Leonardo Espinabarros Telles of Vera Cruz, Mexico, died Tuesday afternoon after he was caught in a large diesel generator fan and sustained massive trauma wounds to the torso.
Espinabarros, 40, was an employee of Crystal Rock Amusement Corporation. Espinabarros was setting up a carnival at the Lamoille County Field Days in Johnson. Though Northern EMS is located adjacent to the field days, the wounds were too great for the emergency personnel and local volunteers. Espinabarros was pronounced dead en route to Copley Hospital.
“We investigated it, we found there was no foul play,” Lieutenant Brian Miller of the Vermont State Police said. “It’s a tragic work place accident and now VOSHA picks it up and they go from there.”

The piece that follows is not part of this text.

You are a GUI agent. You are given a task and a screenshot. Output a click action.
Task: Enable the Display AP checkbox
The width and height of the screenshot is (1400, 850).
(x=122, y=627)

The Vermont Occupational Safety and Health Administration was contacted regarding the incident almost immediately after it happened. VOSHA conducts a separate investigation when an accident occurs at a work place in Vermont. Currently, the investigation is still in progress and according to Robert McLeod, VOSHA’s manager, there was an investigator on scene after the accident and again Wednesday.
“It requires a lot of interviewing and it takes a lot of time,” McLeod said.

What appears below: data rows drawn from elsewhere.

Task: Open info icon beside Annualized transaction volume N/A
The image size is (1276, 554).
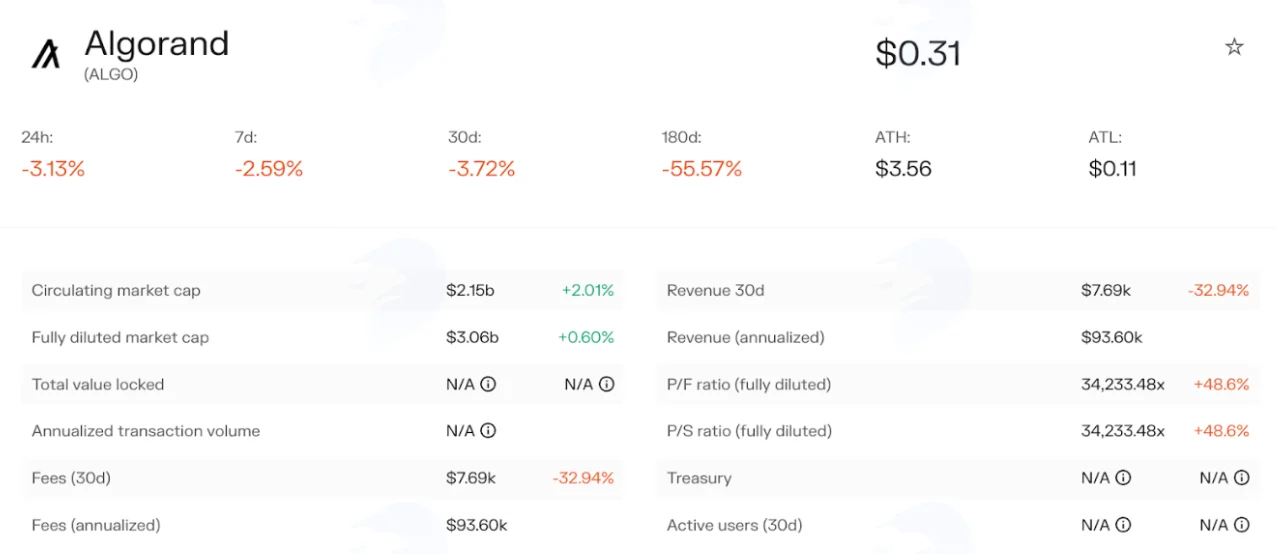Action: click(488, 431)
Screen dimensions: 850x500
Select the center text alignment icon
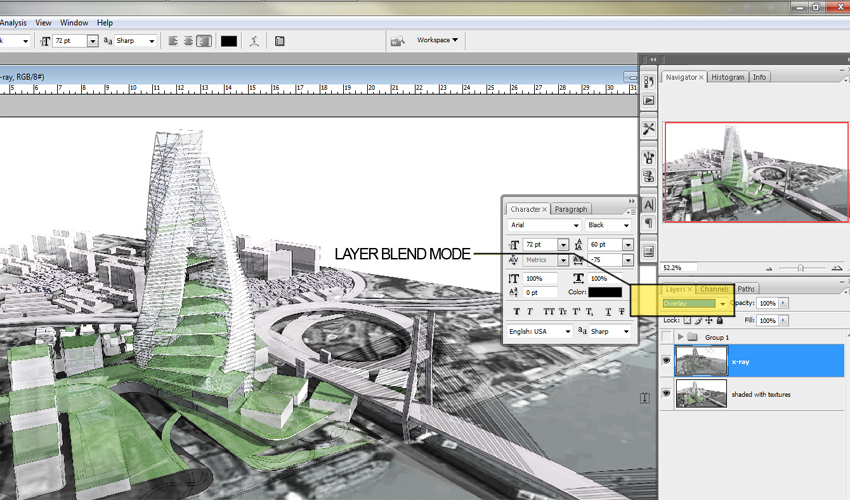(x=188, y=41)
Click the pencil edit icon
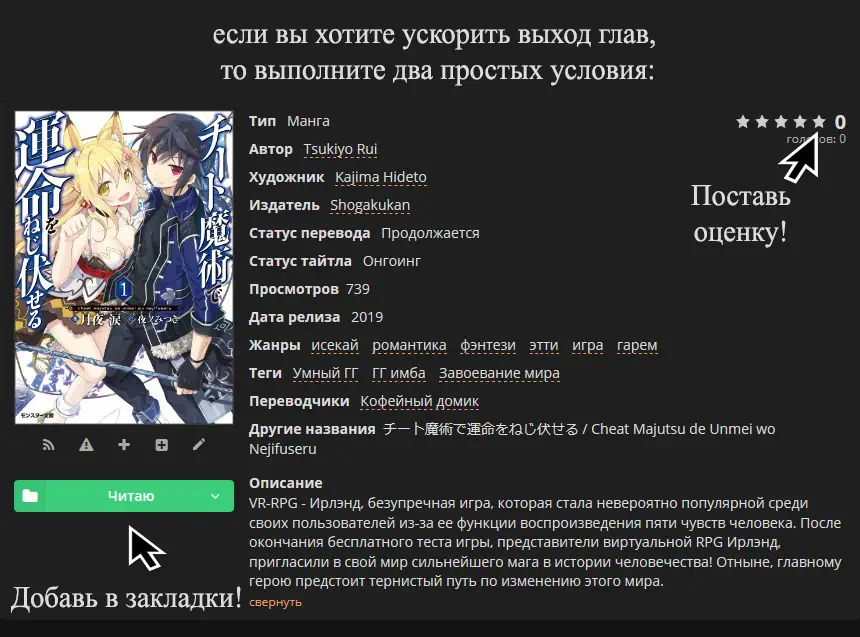The height and width of the screenshot is (637, 860). tap(199, 444)
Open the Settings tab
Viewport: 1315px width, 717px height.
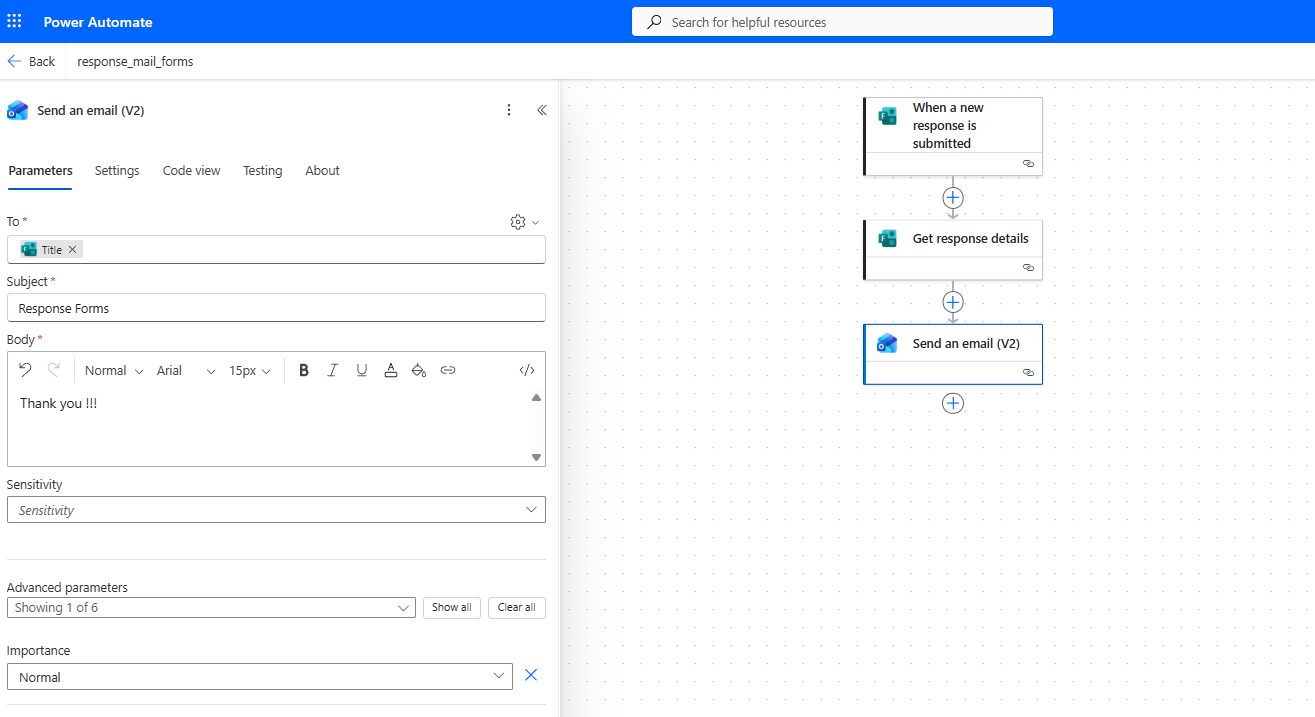click(x=117, y=171)
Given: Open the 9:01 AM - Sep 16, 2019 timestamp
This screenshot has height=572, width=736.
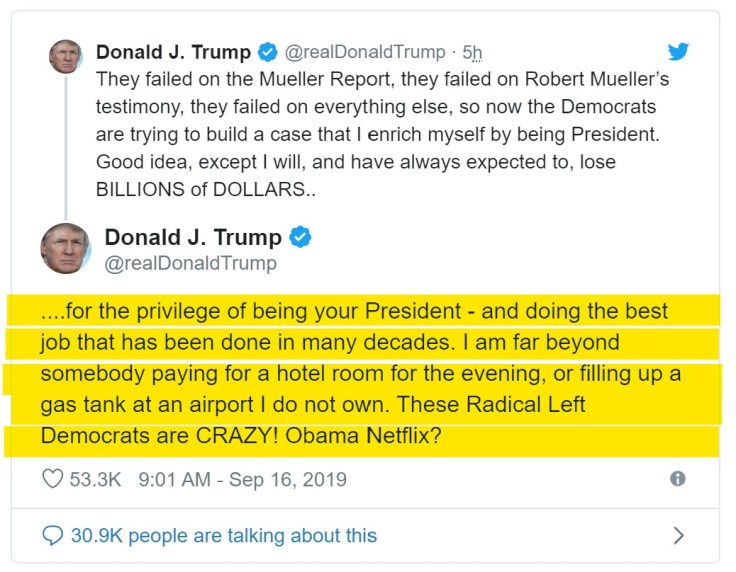Looking at the screenshot, I should pyautogui.click(x=242, y=480).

The day after the incident, preparation for the upcoming field days continued. Trailers, trucks and rides yet to be set up scattered the field as workers, worked painting buildings, moving equipment and setting up tents. A cross surrounded by flowers bearing respect for Espinabarros was set up against a fence behind a blood-splattered patch of grass. A general mood of sadness hung in the air as a coworker, who wished to remain anonymous, described Espinabarrosas a “hard worker” and a “great guy.”

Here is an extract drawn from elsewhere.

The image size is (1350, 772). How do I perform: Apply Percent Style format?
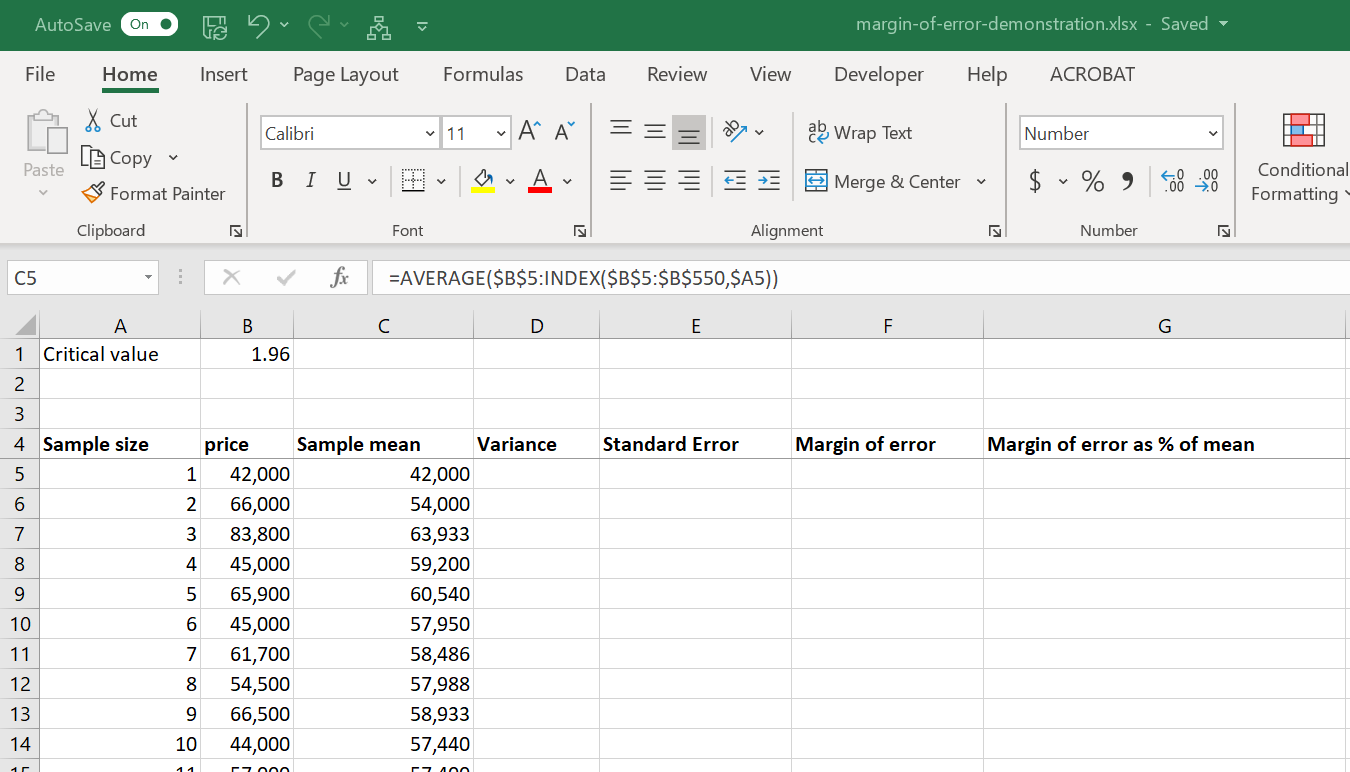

Espinabarros’ death is the second work-related death this week. Michael Loyer, 46, of South Burlington, was crushed under a pipe while working on the west side of Lake Champlain Monday.
Espinabarros, working with the Massachusetts based company was in the States with a nonagricultural H2B work visa and he is the second migrant worker in the last 19 months to be involved with a work-related death. José Obeth Santiz Cruz, an undocumented Mexican dairy worker, died working on a farm in Fairfield on Dec. 22, 2009. According to VOSHA, immigration status has no effect on an investigation.
“No matter who the person is, all people must have a safe work place in Vermont,” McLeod said.
Bilingual translators were needed at the site to help translate from Spanish to English and vice versa. Father Gerard Leclerc has a ministry based out of Richmond for Hispanic people in Vermont and was in Johnson Wednesday morning.
“We’ve got to do something about their (migrant workers) migration. We got a problem in us as a people,” Leclerc said. “We need them, but we don’t want them.”
According to Leclerc there was a surplus of priests being ordained in the 1960’s so he moved to Bolivia to help spread out. He learned Spanish in Lima and has been working with Hispanic people in Vermont for the last seven years.
“If it was not for them (migrant workers), farming in Vermont would be dead,” Leclerc said. ‘Now is our chance to have a little justice for them with the 2012 elections right around the corner.”